Le chapitre consacré à la liberté est lui aussi très suggestif. Notre société considère comme son bien le plus précieux la liberté individuelle. Liberté de se déplacer, de se réunir, de s’exprimer et d’intervenir dans la gestion de la vie commune à l’intérieur de cadres législatifs eux-mêmes librement acceptés. Jean-Luc Nancy propose deux approches fondamentales. D’une part, il évoque l’histoire de la liberté dans le monde moderne. Des espaces de liberté se sont ouverts avec les loisirs, les biens culturels, mais dans le même temps nous perdons de liberté d’agir dans les destructions et transformations profondes des conditions de vie sur la planète. D’autre part, une approche touche à « la teneur ontologique de la liberté » (p. 60). Nous ne cessons de parler d’émancipation, de libération, d’affranchissement, mais « la liberté n’a aucune propriété comme celle d’un droit dont je disposerais, ni aucune identité simple – “ma liberté”, “un peuple libre”, “une oeuvre libre”, cela n’existe que mêlé à tout ce que la liberté veut ignorer, qui la repousse et la contraint – nécessités, limites, pesanteurs du corps, de l’esprit, des affects, des rapports et des pulsions » (p. 64-65).

Au terme de sa réflexion, Jean-Luc Nancy s’interroge sur la philosophie elle-même. En quoi peut-elle nous aider à traverser la crise ? Sans doute n’est-elle pas d’abord un art de la sagesse mais plutôt la reconnaissance de ce que le réel échappe à toute prise. Face au trop humain virus, le philosophe dégage cinq réflexions à entreprendre : nous vivons une expérience de la perte de la maîtrise comme une épreuve inédite, inouïe ; notre autosuffisance est ébranlée, or c’est une altérité intrinsèque qui fait la structure et l’énergie d’une identité ; le virus nous enjoint de redéfinir un “bien vivre” sans éluder la mort, l’accident, l’imprévisible ; la vie confère automatiquement l’égalité et en conséquence « il n’y a aucune raison pour qu’il y ait des “damnés de la vie” (et donc des vies de damnés) si notre raison d’être est de naître et de mourir, non d’acquérir des biens, des pouvoirs et de savoirs » (p. 85) ; enfin, pouvons-nous faire du “sans pourquoi” une mesure de civilisation ?

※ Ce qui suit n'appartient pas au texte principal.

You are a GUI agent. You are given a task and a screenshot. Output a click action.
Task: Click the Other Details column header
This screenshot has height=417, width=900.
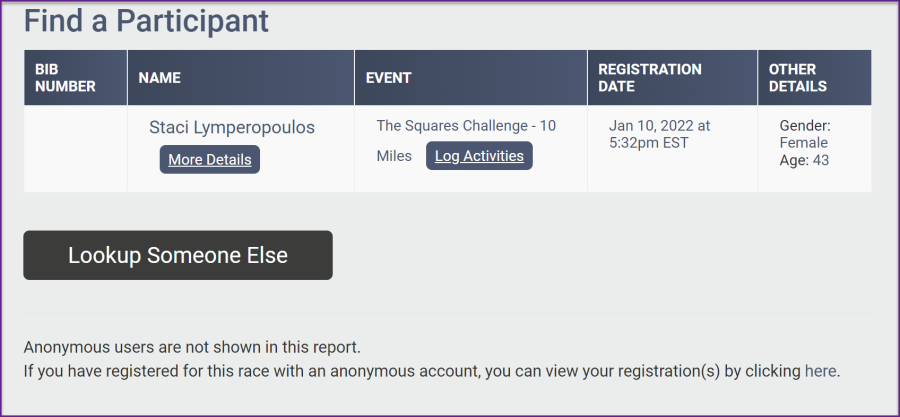tap(797, 78)
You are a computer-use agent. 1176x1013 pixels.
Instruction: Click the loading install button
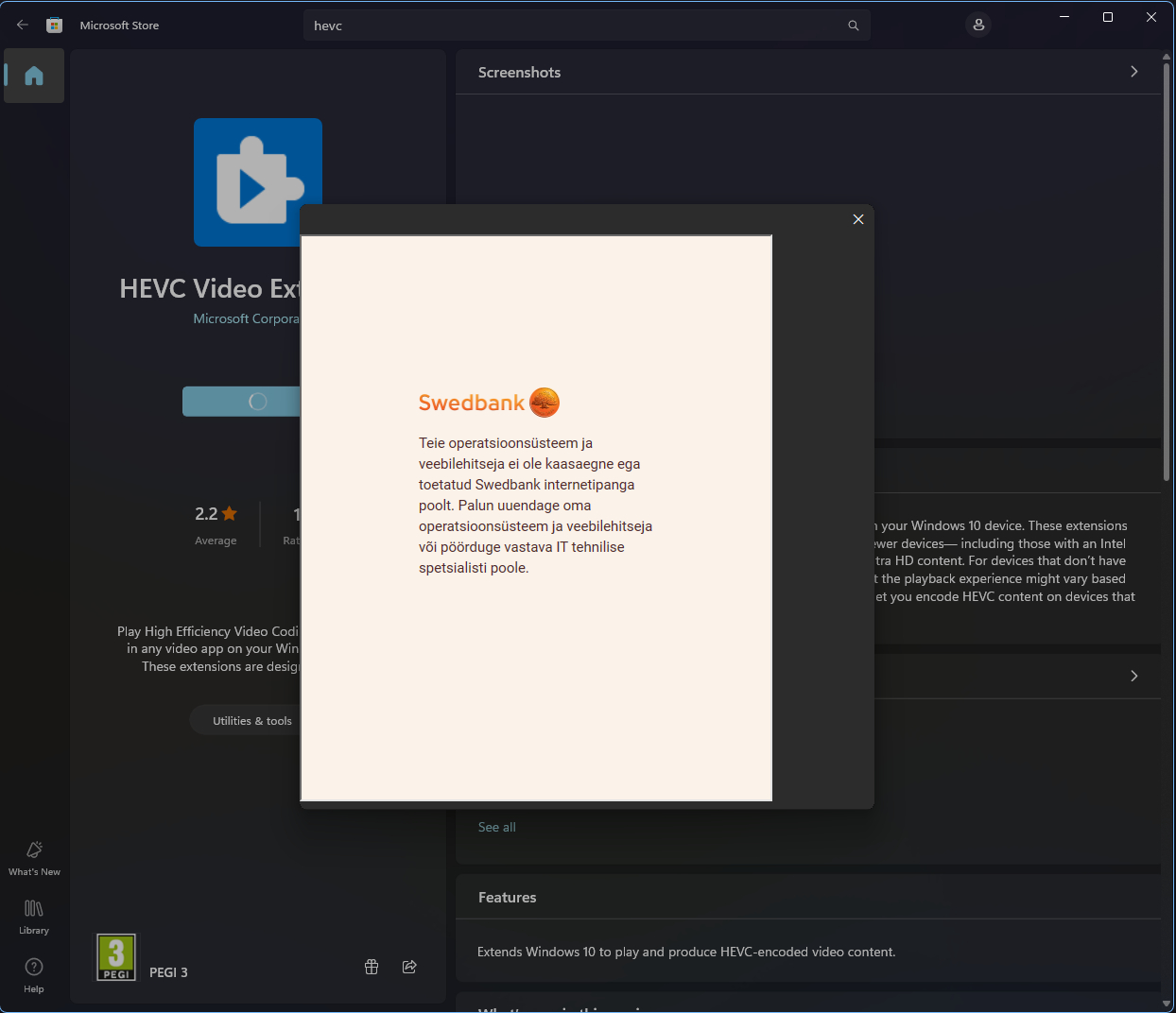241,402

La conclusion est forte : nous comprenons très bien que la vie n’est pas le maintien d’une inertie mais le risque d’une existence. Des machines prétendent aujourd’hui calculer nos vies, alors que nous savons nos existences incalculables. Nous savons « spontanément que “sans raison” est plus fort, plus intense que toute raison. Comme l’éclat d’une fleur, comme un sourire ou comme une chanson » (p. 86).